Over the past decade, well over a thousand Wall Street analysts, money managers and institutional investors have joined thousands of savvy private investors in gaining key tech industry insights and intelligence from industry veteran and celebrated investor Paul McWilliams in his role as editor of Next Inning Technology Research.
In this exclusive interview, we asked McWilliams about his thoughts on Apple (AAPL) after its earnings report earlier this week. Readers can access McWilliams' detailed review of Apple's earnings, as well as his extensive investigation of Apple and 70 other companies in his new 167-page State of Tech Report, a must-read for technology analysts and investors, via a free, no-strings-attached trial.
Q: The market was very excited about Apple's year-over-year growth across a variety of metrics. Is this the best way to look at Apple's results?
A: The Apple bulls have been looking for an excuse to run, and given the 50,000-foot view of the data, that's what Apple gave them this week. However, there is a difference between an excuse and a reason, and I think when clearer heads have a chance to digest the data investors will make that distinction more clearly than we're seeing today.
Both fiscal Q3 2013 revenue and earnings were above muted expectations, and cash flow is again impressive. Apple's fiscal Q4 2013 revenue and earnings guidance were also ahead of consensus expectations. As the data shows, the headlines about the strong showing year-over-year growth in iPhone sales are correct. But I'm not sure why this euphoria has masked the poor sequential showing.
Q: Are there important aspects of the Apple story right now that the media and investors are missing?
A: One that I haven't seen much about is Apple's relationship with carriers in the U.S. and overseas. Tn the beginning Apple was in such a strong position with the then-revolutionary iPhone that it got the sun, moon and stars from AT&T (NYSE:T), and the sun and moon from Verizon Communications (VZ) when it came on as the second U.S. carrier. From what I've been told, Apple got at least the sun when it signed on new carriers in Japan.

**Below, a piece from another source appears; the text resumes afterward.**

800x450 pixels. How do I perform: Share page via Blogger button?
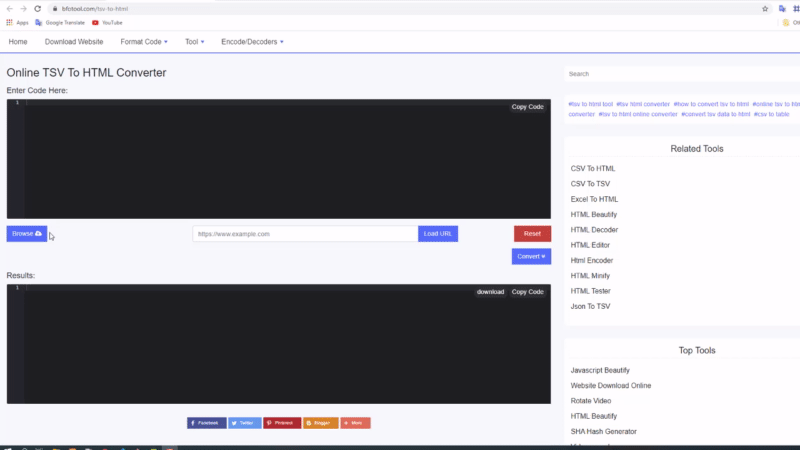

In other words, Apple used its sway very effectively to insure it got the attention it wanted from the carriers and that its iPhones were sold in preference to competitive models.
The question now is whether Apple still has enough sway to do this going forward. Personally, I think with the plethora of impressive smartphones in the market today the negotiating leverage between Apple and the wireless carriers has moved back towards neutral.
Q: What's next for Apple?
A: Well, I go into extensive detail on this question in my review of Apple's earnings, including a number of detailed charts that break out the results in various interesting ways [Ed note: available via a free trial], but the bottom line here is that the results offered just enough of the optimism that investors were looking for. The big question, which I have some ideas about in this report, is what is coming this fall.
When I flipped to a bullish view of Apple a bit more than 10 years ago I thought the investment case was obvious and compelling. When I grew concerned and suggested that readers sell the majority of their Apple allocation in the spring of 2012 when it first pushed above $600, and then again in the fall at $700, I cited specific risks that have all since materialized. Back then I viewed Tim Cook as only a wildcard risk that could go either way. I've since taken a decidedly negative view of Cook - my hope is he proves me to be wrong this year.